Given instruction
Return every one of the following items word for word, keeping their order.

Source material
—————
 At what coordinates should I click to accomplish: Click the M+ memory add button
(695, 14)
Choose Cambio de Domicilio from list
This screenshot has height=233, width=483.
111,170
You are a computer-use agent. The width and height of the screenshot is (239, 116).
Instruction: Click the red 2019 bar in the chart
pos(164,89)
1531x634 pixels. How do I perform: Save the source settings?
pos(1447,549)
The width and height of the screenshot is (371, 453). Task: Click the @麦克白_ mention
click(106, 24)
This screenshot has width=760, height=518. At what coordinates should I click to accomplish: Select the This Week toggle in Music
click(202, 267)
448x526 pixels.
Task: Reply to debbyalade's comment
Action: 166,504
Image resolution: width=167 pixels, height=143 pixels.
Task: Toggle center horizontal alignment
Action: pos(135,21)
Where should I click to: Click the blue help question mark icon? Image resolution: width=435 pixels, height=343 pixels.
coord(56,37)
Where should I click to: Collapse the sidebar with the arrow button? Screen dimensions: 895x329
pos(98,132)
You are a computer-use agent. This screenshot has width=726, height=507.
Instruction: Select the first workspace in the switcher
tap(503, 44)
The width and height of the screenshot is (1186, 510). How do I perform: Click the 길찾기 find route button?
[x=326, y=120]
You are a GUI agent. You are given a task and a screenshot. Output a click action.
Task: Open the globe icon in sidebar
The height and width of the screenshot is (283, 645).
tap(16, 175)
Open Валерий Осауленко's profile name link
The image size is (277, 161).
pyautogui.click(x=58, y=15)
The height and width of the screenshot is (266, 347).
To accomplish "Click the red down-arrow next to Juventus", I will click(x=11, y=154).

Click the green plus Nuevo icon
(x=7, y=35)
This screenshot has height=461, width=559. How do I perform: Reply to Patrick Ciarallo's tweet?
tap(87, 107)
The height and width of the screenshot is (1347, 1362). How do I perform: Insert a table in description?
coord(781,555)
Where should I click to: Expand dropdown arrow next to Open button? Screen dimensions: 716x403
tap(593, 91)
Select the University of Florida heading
—————
Solution to this exercise
 At what coordinates should I click to accomplish: Click the M+ memory add button
(695, 14)
Choose Cambio de Domicilio from list
This screenshot has height=233, width=483.
111,170
You are a computer-use agent. The width and height of the screenshot is (239, 116).
Instruction: Click the red 2019 bar in the chart
pos(164,89)
1531x634 pixels. How do I perform: Save the source settings?
pos(1447,549)
The width and height of the screenshot is (371, 453). Task: Click the @麦克白_ mention
click(106, 24)
This screenshot has width=760, height=518. At what coordinates should I click to accomplish: Select the This Week toggle in Music
click(202, 267)
448x526 pixels.
Task: Reply to debbyalade's comment
Action: 166,504
Image resolution: width=167 pixels, height=143 pixels.
Task: Toggle center horizontal alignment
Action: pos(135,21)
Where should I click to: Click the blue help question mark icon? Image resolution: width=435 pixels, height=343 pixels.
coord(56,37)
Where should I click to: Collapse the sidebar with the arrow button? Screen dimensions: 895x329
pos(98,132)
You are a computer-use agent. This screenshot has width=726, height=507.
Instruction: Select the first workspace in the switcher
tap(503, 44)
The width and height of the screenshot is (1186, 510). How do I perform: Click the 길찾기 find route button?
[x=326, y=120]
You are a GUI agent. You are given a task and a screenshot. Output a click action.
Task: Open the globe icon in sidebar
The height and width of the screenshot is (283, 645).
tap(16, 175)
Open Валерий Осауленко's profile name link
The image size is (277, 161).
pyautogui.click(x=58, y=15)
The height and width of the screenshot is (266, 347).
To accomplish "Click the red down-arrow next to Juventus", I will click(x=11, y=154).

Click the green plus Nuevo icon
(x=7, y=35)
This screenshot has height=461, width=559. How do I perform: Reply to Patrick Ciarallo's tweet?
tap(87, 107)
The height and width of the screenshot is (1347, 1362). How do I perform: Insert a table in description?
coord(781,555)
Where should I click to: Expand dropdown arrow next to Open button? Screen dimensions: 716x403
tap(593, 91)
Select the University of Florida heading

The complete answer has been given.